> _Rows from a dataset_

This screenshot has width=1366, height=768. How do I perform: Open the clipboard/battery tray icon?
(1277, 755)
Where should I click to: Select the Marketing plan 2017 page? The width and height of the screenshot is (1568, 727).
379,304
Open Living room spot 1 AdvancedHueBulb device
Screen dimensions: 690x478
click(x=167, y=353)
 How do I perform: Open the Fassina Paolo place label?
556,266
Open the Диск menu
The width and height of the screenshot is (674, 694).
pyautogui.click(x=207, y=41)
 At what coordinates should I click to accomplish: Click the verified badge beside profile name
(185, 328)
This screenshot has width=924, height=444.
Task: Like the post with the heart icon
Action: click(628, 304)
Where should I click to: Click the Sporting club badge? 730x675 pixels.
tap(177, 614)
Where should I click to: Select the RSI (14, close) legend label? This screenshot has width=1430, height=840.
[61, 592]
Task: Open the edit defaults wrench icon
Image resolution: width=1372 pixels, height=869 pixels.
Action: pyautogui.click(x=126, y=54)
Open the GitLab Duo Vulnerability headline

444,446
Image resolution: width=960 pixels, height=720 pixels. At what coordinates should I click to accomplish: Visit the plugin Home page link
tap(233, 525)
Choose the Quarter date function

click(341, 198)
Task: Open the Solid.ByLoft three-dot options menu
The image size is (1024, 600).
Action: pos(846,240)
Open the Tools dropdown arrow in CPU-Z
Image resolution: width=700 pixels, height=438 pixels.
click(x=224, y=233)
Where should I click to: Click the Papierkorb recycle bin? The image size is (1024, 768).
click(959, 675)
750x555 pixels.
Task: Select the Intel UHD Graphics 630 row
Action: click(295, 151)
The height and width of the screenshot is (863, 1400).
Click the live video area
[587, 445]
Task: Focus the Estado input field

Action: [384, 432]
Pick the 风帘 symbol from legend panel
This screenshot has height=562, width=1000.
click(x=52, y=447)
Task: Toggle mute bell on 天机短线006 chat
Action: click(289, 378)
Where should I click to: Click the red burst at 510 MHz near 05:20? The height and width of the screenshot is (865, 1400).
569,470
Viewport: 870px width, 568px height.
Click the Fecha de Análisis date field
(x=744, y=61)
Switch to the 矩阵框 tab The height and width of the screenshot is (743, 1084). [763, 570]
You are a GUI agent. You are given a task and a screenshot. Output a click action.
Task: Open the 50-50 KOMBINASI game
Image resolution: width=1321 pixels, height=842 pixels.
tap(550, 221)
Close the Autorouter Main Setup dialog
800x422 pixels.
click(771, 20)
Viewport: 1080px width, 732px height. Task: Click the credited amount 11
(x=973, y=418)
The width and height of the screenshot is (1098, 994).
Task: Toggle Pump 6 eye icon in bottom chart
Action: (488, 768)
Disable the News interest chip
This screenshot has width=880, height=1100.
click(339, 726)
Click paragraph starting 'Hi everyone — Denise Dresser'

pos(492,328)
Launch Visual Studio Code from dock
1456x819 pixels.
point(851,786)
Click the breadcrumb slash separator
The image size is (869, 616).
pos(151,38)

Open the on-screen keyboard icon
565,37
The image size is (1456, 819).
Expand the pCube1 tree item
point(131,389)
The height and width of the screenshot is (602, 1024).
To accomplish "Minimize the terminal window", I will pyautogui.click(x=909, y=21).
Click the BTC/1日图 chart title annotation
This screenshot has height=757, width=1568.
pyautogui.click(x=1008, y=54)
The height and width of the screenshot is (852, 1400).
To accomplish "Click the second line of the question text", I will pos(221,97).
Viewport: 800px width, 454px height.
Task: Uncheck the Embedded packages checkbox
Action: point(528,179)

> _REQUIRED WORK_
Return every line in the rows above that contains the string "perform", matching case exactly.

> _FULL OUTPUT_
This screenshot has width=1366, height=768. How do I perform: Open the clipboard/battery tray icon?
 How do I perform: Open the Fassina Paolo place label?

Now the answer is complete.